Carpe Diem is the twenty-third studio album by English heavy metal band Saxon released in 2022.

== Background ==
In an October 2018 interview with Sonic Perspectives, Byford confirmed that Saxon would "definitely" record a new album sometime in 2019. He was quoted as saying, "We don't have to have too much commitment to timings. We're an established band — we can pretty much do what we want. If we feel like writing, then we write. If we don't feel like writing, then we don't write.

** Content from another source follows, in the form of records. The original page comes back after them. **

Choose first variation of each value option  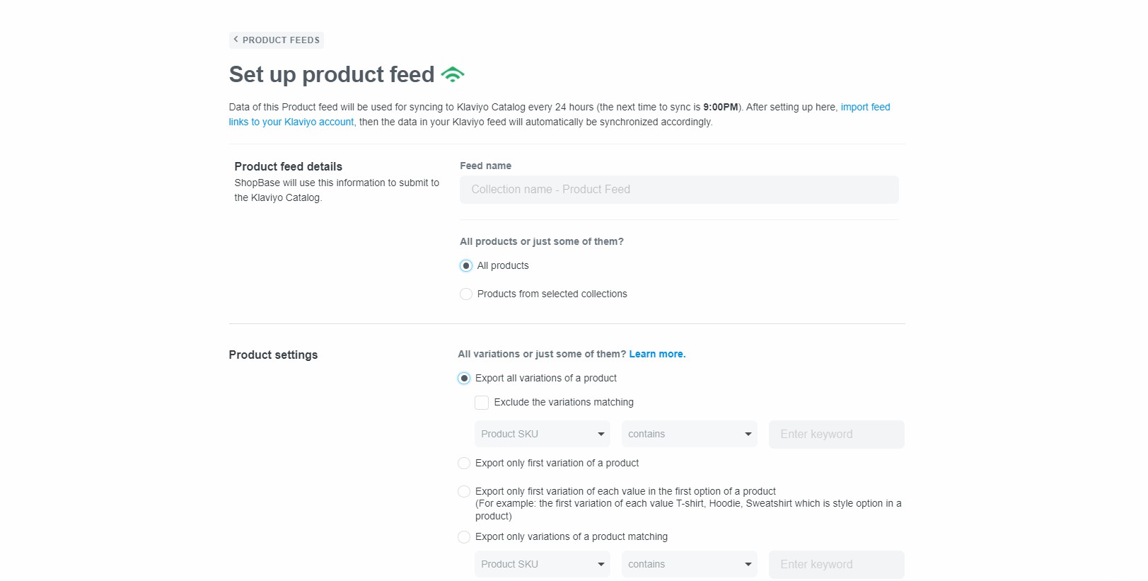click(464, 492)
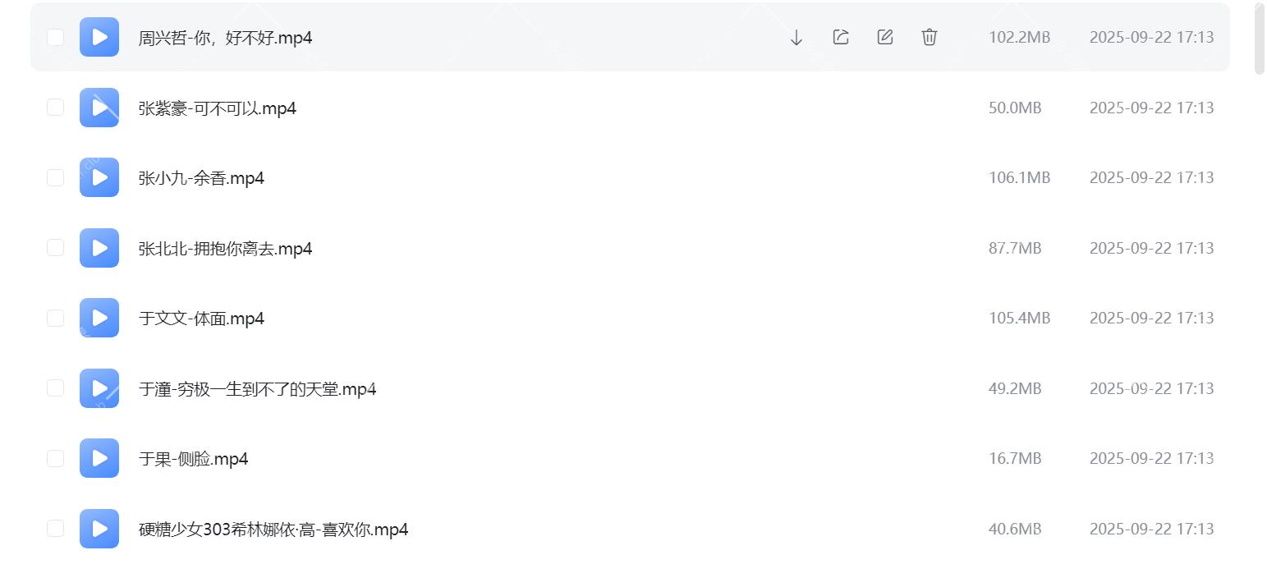Image resolution: width=1267 pixels, height=564 pixels.
Task: Select the checkbox for 周兴哲-你，好不好.mp4
Action: point(54,37)
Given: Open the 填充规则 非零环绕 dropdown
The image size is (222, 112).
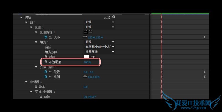Looking at the screenshot, I should pos(100,52).
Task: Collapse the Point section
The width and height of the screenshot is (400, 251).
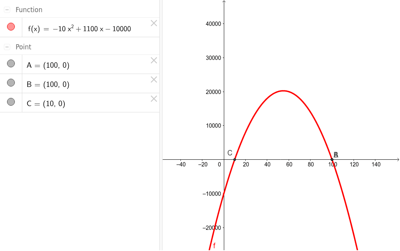Action: (6, 47)
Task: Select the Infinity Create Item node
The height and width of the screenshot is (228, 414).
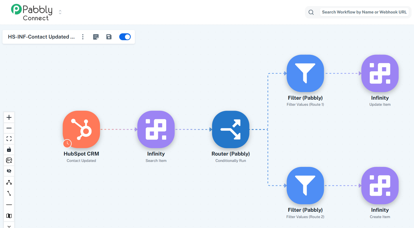Action: point(380,185)
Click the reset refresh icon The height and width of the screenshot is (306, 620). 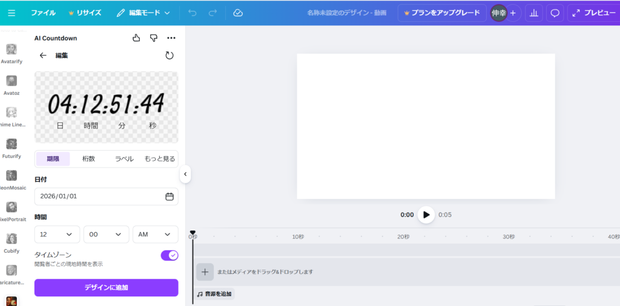170,55
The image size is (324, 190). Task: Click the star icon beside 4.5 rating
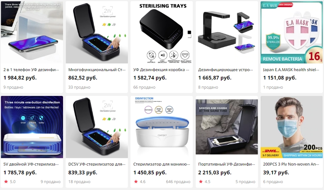(201, 182)
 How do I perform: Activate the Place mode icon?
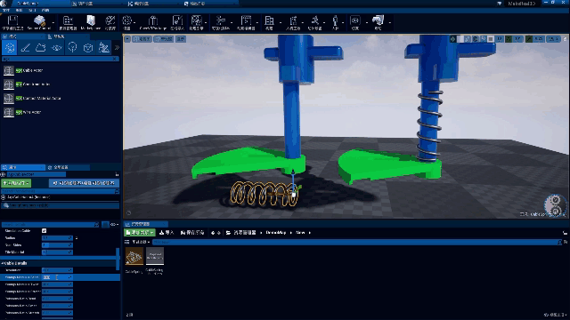[10, 47]
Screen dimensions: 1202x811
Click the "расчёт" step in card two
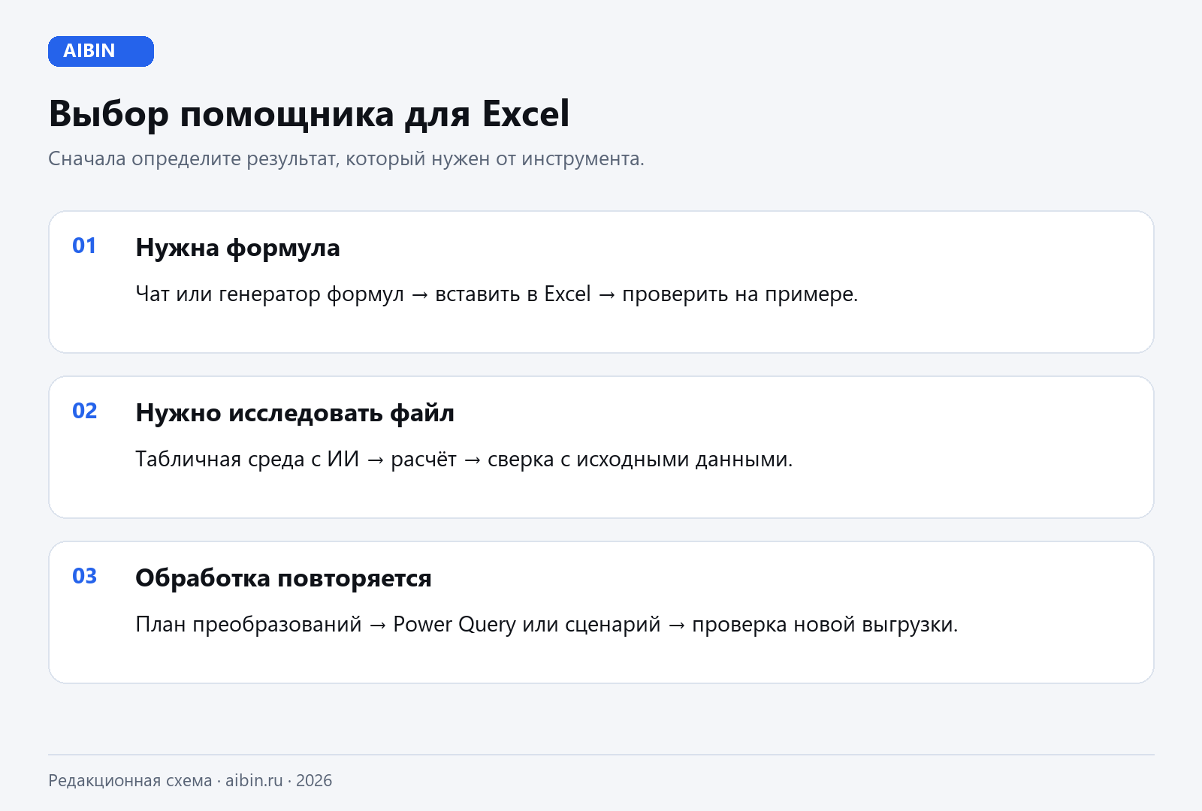pos(424,460)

Simple as that." Byford had stated that their new album was expected to be released in early 2021; but later sighted a tentative February 2022 release.

Music videos were released for "Carpe Diem (Seize the Day)", "Remember the Fallen", "The Pilgrimage", and "Black Is the Night" on the band's YouTube channel.

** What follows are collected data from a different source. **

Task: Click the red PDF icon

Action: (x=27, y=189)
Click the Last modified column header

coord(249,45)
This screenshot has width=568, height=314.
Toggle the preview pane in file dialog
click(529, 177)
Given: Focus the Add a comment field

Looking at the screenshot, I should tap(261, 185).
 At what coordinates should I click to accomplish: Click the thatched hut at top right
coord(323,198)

Saxon embarked on a UK/European tour with special guests Diamond Head named the Seize the Day tour after the album's opening track, with the UK leg of the tour opening in Ipswich on 11 November and ending on 26 November in London.

== Reception ==

Carpe Diem was the band's highest-charting record in the United Kingdom since 1983's Power & the Glory, with a top position of 17 on the UK Albums Chart; the record also charted in the United States, reaching number 18 in Top Heatseekers, 26 in Top Current Album Sales, and 63 in Top Album Sales overall.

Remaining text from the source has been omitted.